The Watches of the Night
manuscript finished • 102,000 words
2001: Though the year is already fading in memory, it stands as a distant mirror of our own perilous times. Numerous authors and playwrights have addressed the wrenching aftermath of the attacks of 9-11, yet few, if any, have examined the months before. The world was hurtling towards a crossroads that would change it forever, and in my new novel, The Watches of the Night, one man’s journey is shadowed by that history about to happen.
It’s the story of Benjamin Hawken, a war hero and celebrated architect whose career and reputation were destroyed when the Monterey County Planetarium collapsed during its gala opening ceremonies, killing 91. Years later, in January, 2001, Ben is forced out of self-imposed exile to search for his vanished son—a physicist who has embarked on a crusade to prove that a terrorist conspiracy and structural sabotage were responsible for the planetarium catastrophe. Ben’s quest takes him to a Benedictine abbey in California, a meteor crater in Arizona, and a desperate shoot-out in a storm-torn village on the West coast of Mexico; from an Israeli Air Force base to a pitched sea battle at an obscure Mediterranean island and a high-stakes sting in Rome that unmasks traitors in the Vatican.
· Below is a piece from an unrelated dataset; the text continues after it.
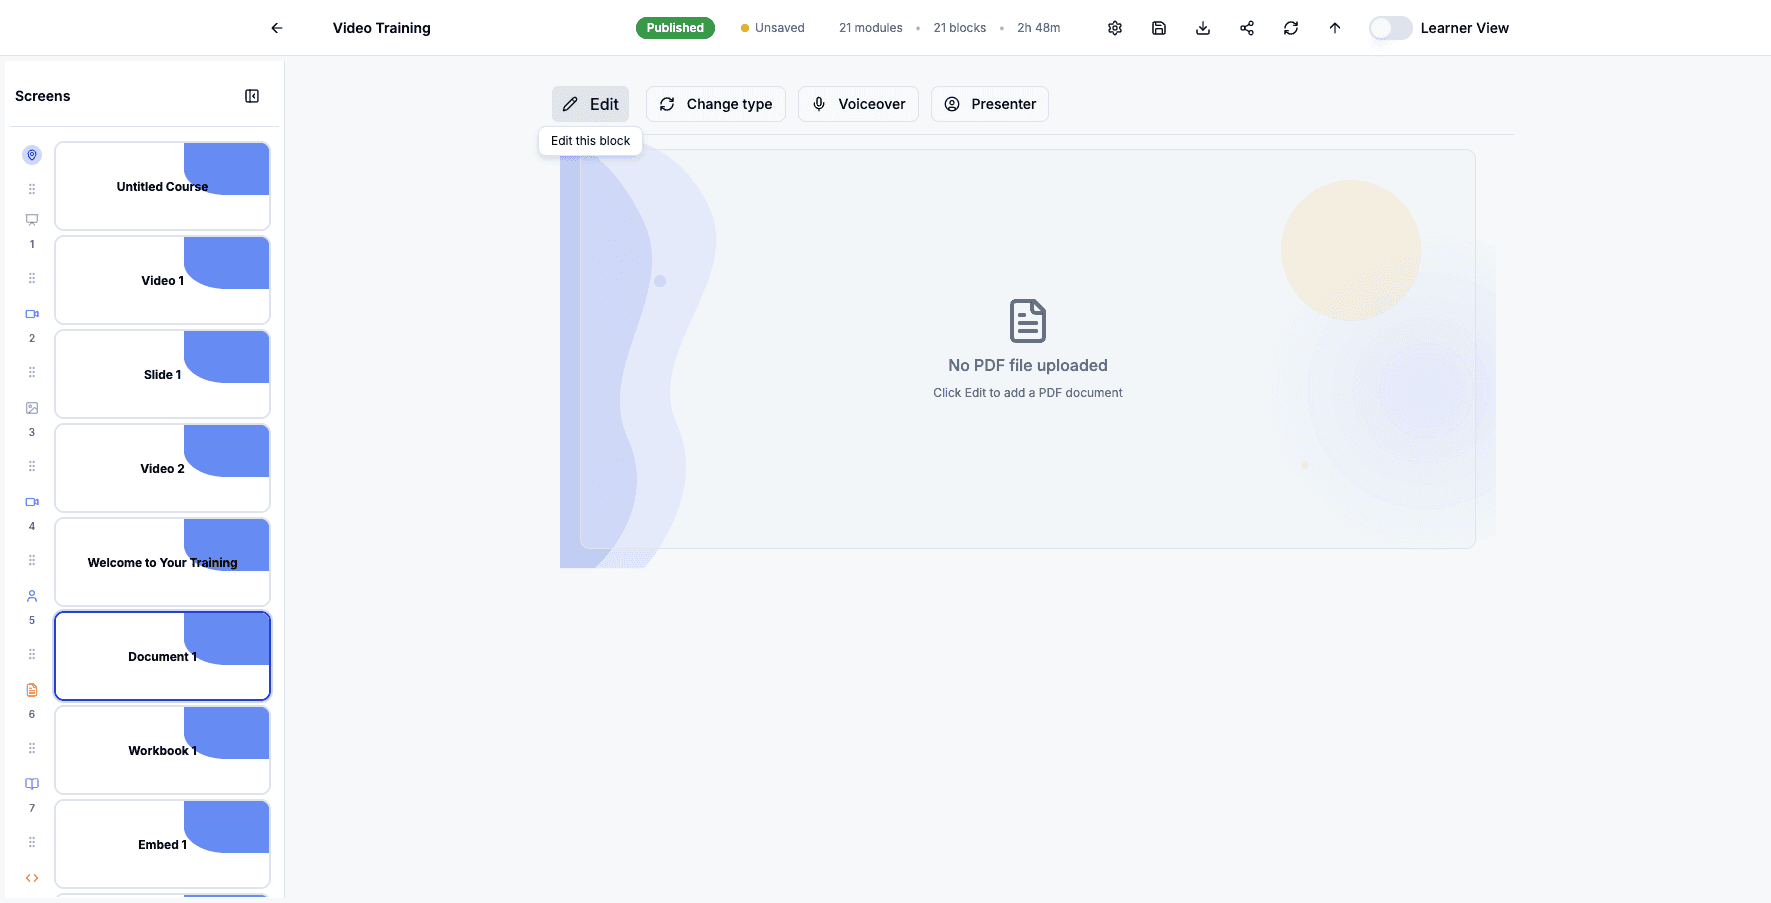This screenshot has height=903, width=1771.
Task: Click the download icon in the header
Action: [x=1203, y=28]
Influenced by pivotal female characters, including his estranged daughter and a Muslim sniper, Ben’s path intersects with Arafat’s Second Intifada, the soon-to-explode scandals in the Catholic Church, and the prelude to 9-11, reaching its climax amidst the tragedy of that day.
Benjamin Hawken’s labyrinthine search for his son is a gripping trial by fire, enveloping him in unspeakable loss yet ultimately leading him through it—to reconciliations he never could have imagined and the one thing he never believed possible: the redemption of his own life.